I'm convinced that it is possible to develop an e-voting system that is not just as secure as the current paper-based system, but more secure. Providing the conditions I laid out earlier in this comment are met, and that sufficient time is taken to do thorough testing.

DU

[deactivated account] Fri 20 May 2016

"If we make the reasonable assumption that it is impossible to make a 100% secure system..."

Security is not only about the accuracy of the counted votes, it is also about how easy or hard it is to tinker with the system and most importantly how likely it is to recognise an attempt of tinkering.

Tamperproof voting is possible with a blockchain style of voting, as it requires the pool of nodes to be in consensus before a record is agreed across the network.
I have been working on a specific system capable of handling online voting at a higher threshold of acceptance than the bitcoin blockchain default values, it has an internal record that can display attempts at non-consensus decisions, along with what was the majority decision and the minority decision.

Digital systems offer a high variety of attack vectors and exploitation of many of those will be undetectable whereas the paper ballot system is very well understood, due procedures very well established and manipulation on a broader scale pretty much impossible to do without being recognised.
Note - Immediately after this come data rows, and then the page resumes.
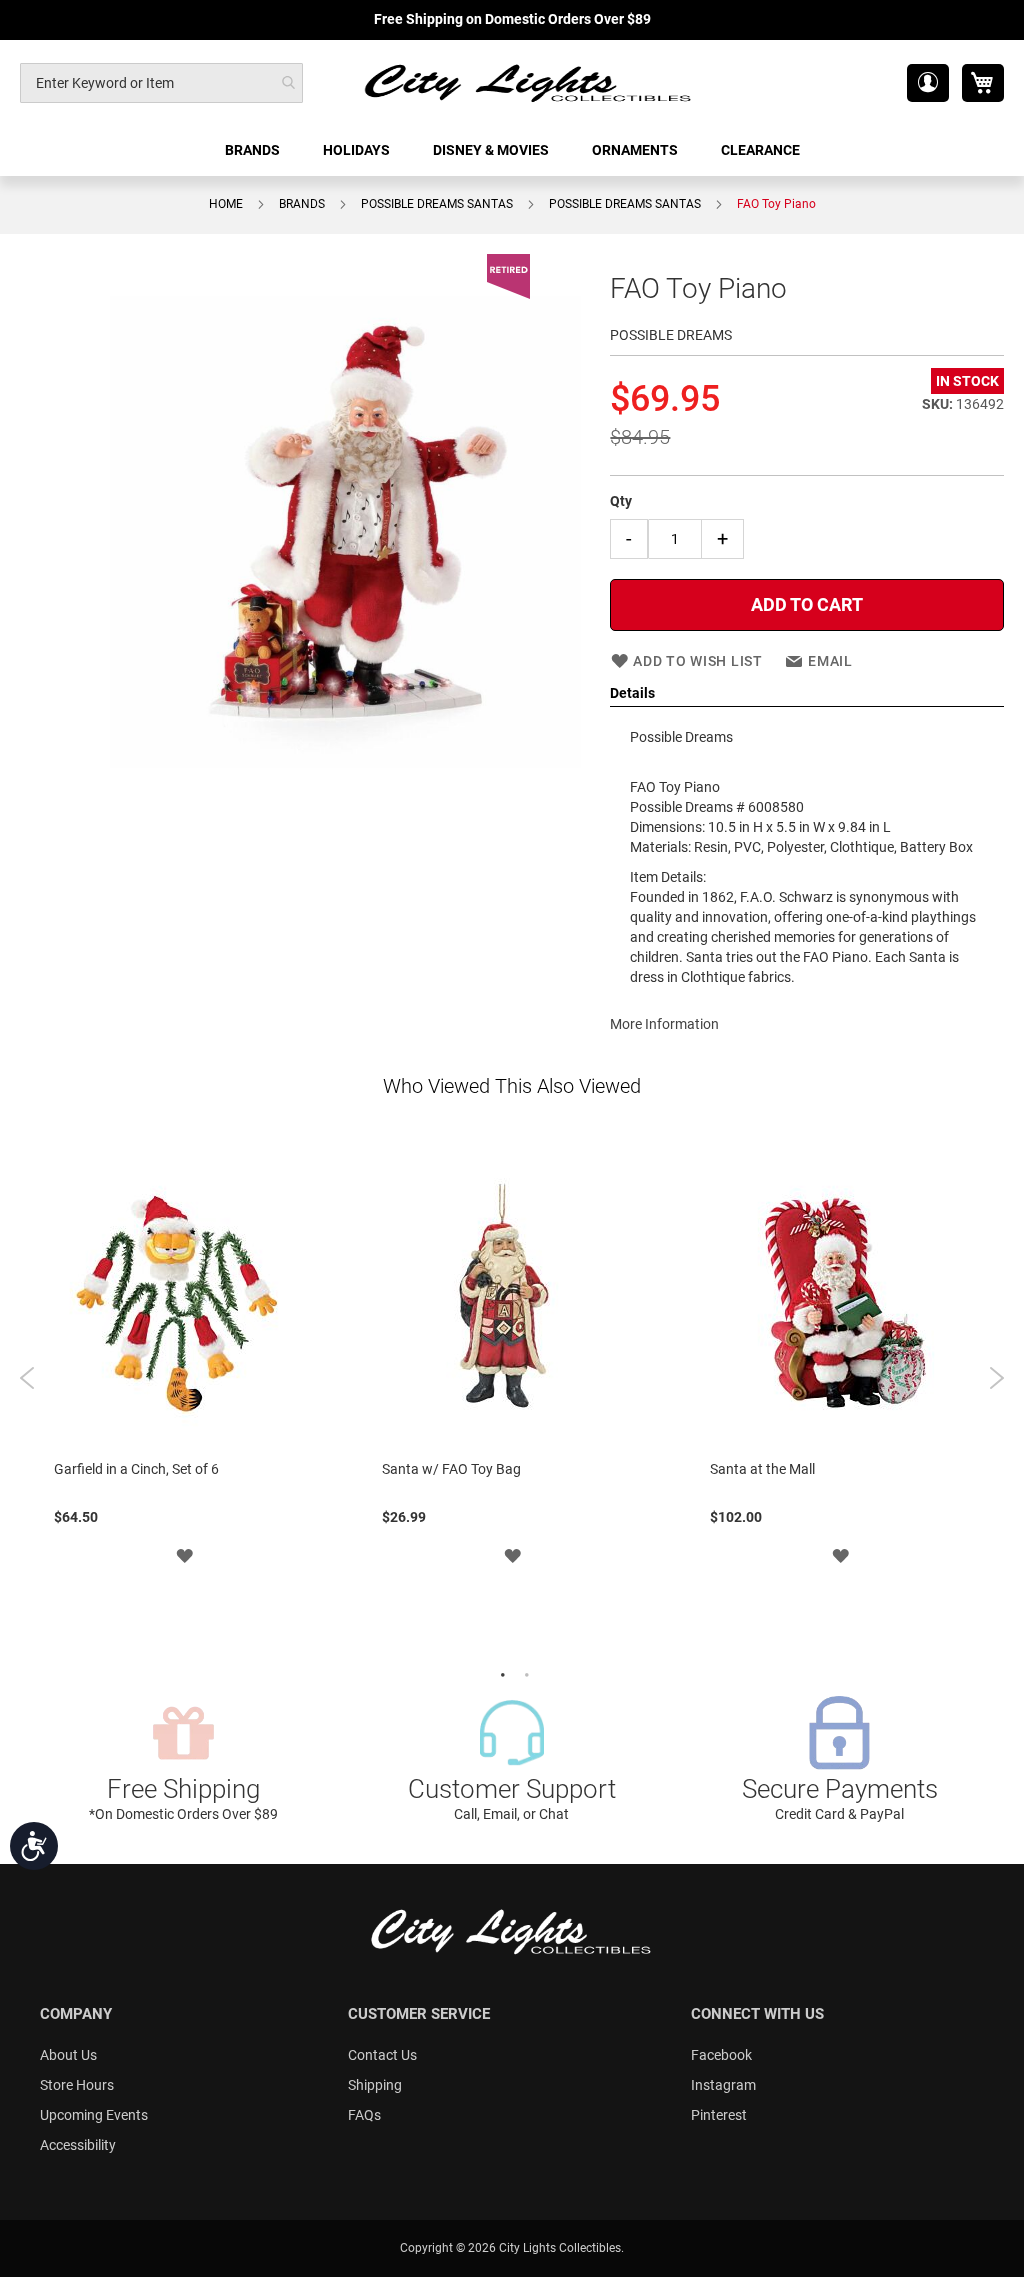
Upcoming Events (94, 2115)
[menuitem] (254, 150)
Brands (302, 204)
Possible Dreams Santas (437, 204)
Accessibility (78, 2145)
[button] (928, 83)
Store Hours (77, 2085)
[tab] (807, 694)
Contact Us (382, 2055)
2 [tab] (524, 1673)
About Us (68, 2055)
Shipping (375, 2085)
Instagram (723, 2085)
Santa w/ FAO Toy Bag (451, 1469)
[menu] (512, 150)
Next (996, 1378)
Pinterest (719, 2115)
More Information (664, 1024)
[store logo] (529, 82)
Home (226, 204)
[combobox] (161, 83)
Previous (27, 1378)
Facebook (721, 2055)
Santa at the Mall (762, 1469)
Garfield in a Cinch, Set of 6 (136, 1469)
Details (632, 693)
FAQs (364, 2115)
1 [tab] (500, 1673)
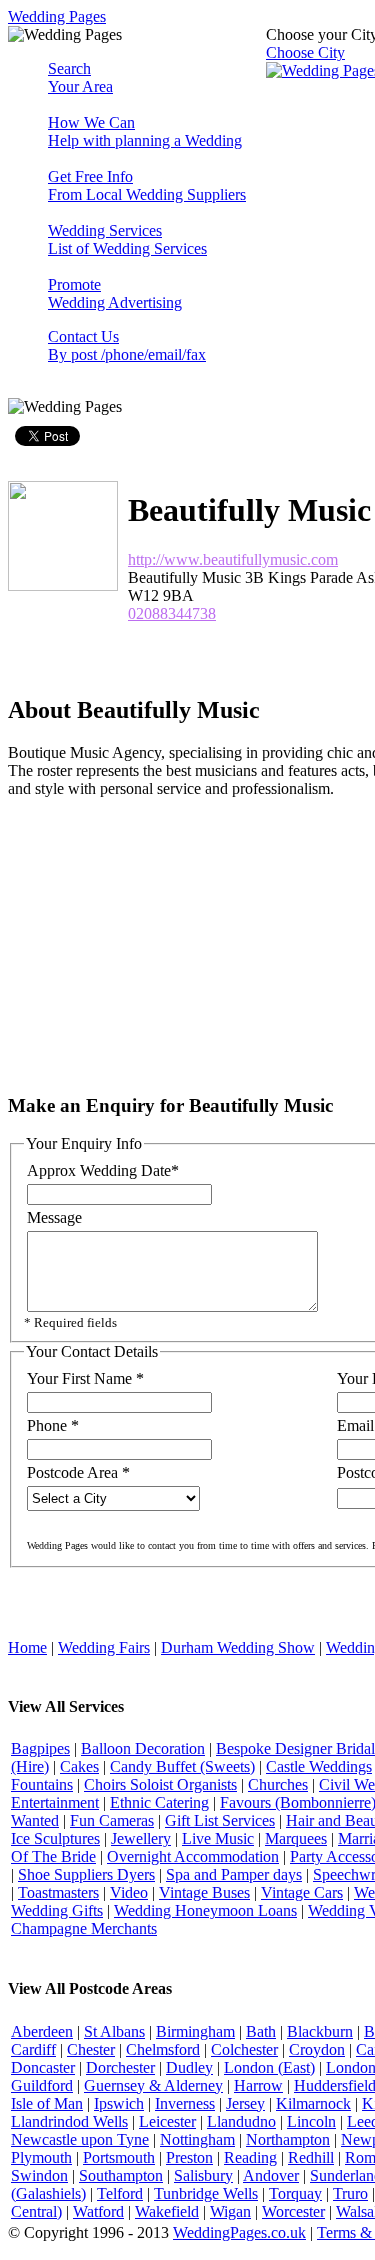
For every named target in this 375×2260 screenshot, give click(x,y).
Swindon (39, 2175)
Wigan (230, 2211)
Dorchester (120, 2067)
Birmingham (195, 2031)
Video (129, 1892)
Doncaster (43, 2067)
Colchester (244, 2049)
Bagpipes (40, 1748)
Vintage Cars (302, 1892)
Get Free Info (147, 185)
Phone (53, 1425)
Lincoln (311, 2121)
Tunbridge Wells (206, 2193)
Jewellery (141, 1838)
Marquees (296, 1838)
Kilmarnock (313, 2103)
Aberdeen (42, 2031)
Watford (98, 2211)
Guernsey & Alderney (153, 2085)
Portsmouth (119, 2157)
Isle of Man (47, 2103)
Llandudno (241, 2121)
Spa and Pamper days (234, 1874)
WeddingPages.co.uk (239, 2232)
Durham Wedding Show (238, 1647)
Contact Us (127, 345)
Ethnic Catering (159, 1802)
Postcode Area (78, 1472)
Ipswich (119, 2103)
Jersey (245, 2103)
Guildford (42, 2085)
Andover (271, 2175)
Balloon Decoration (143, 1748)
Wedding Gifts (57, 1910)
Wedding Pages (57, 16)
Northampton (288, 2139)
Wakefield (167, 2211)
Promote (115, 293)
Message (54, 1217)
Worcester (293, 2211)
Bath (261, 2031)
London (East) (269, 2067)
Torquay (295, 2193)
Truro (350, 2193)
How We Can (145, 131)
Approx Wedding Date (103, 1170)
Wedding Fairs (104, 1647)
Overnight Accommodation (193, 1856)
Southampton (121, 2175)
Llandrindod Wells (69, 2121)
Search (80, 77)
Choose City (305, 52)
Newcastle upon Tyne (80, 2139)
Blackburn (320, 2031)
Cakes (79, 1766)
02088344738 (172, 613)
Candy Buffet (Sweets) (182, 1766)
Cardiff (33, 2049)
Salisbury (203, 2175)
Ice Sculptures (55, 1838)
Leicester (167, 2121)
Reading (250, 2157)
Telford (120, 2193)
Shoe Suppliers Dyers (86, 1874)
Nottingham (197, 2139)
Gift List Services (220, 1820)
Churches (278, 1784)
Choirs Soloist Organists (160, 1784)
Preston (189, 2157)
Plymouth (41, 2157)
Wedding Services (127, 239)
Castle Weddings (319, 1766)
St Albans (114, 2031)
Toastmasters (58, 1892)
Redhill (311, 2157)
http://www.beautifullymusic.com (233, 559)
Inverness (185, 2103)
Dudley (189, 2067)
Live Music (218, 1838)
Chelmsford (163, 2049)
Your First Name (85, 1378)
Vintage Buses (204, 1892)
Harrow (258, 2085)
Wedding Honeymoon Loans (205, 1910)
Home (27, 1647)
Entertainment (55, 1802)
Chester (91, 2049)
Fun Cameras (112, 1820)
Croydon (317, 2049)
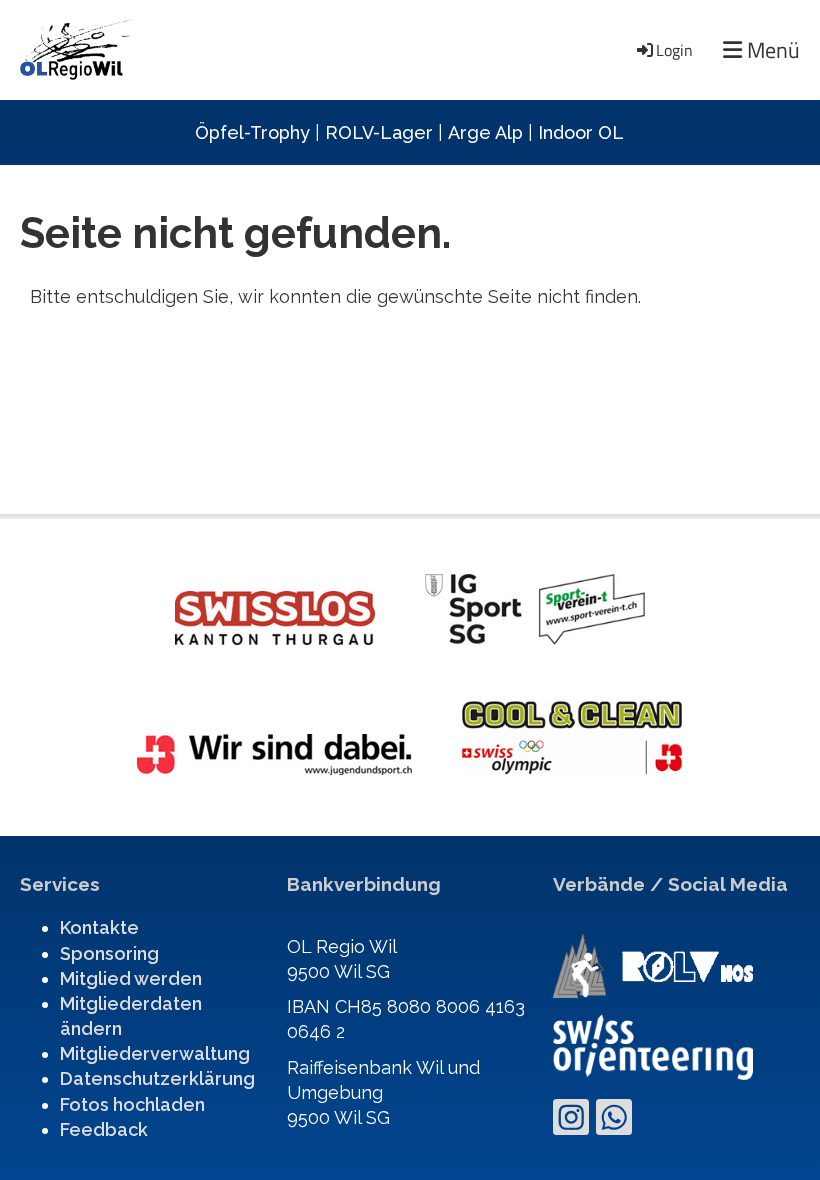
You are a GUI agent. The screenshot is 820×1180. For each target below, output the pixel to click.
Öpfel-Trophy (252, 132)
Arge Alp (485, 132)
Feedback (104, 1129)
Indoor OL (581, 132)
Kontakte (99, 927)
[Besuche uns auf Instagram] (571, 1122)
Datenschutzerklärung (157, 1078)
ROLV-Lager (379, 132)
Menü (771, 50)
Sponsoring (109, 953)
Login (674, 50)
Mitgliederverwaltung (155, 1053)
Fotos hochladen (132, 1104)
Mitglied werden (131, 978)
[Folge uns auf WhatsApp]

The paper ballot is the clear winner in my eyes.

The problem with paper ballots is that it is actually easier to cast multiple votes in person simply by attending multiple voting locations and doing multiple voter details. I can confirm that would be difficult to detect in urban electorates such as Mt Roskill, as the voter details could easily be determined from social media.

Local postal elections are definitely less secure than even in person voting, as it takes no effort to gain additional votes.

DS

Danyl Strype Sun 22 May 2016

The NZ Open Source Society has set up an Online Democracy email list specifically to discuss the social and technical considerations of both e-voting and online decision-making (eg liquid democracy).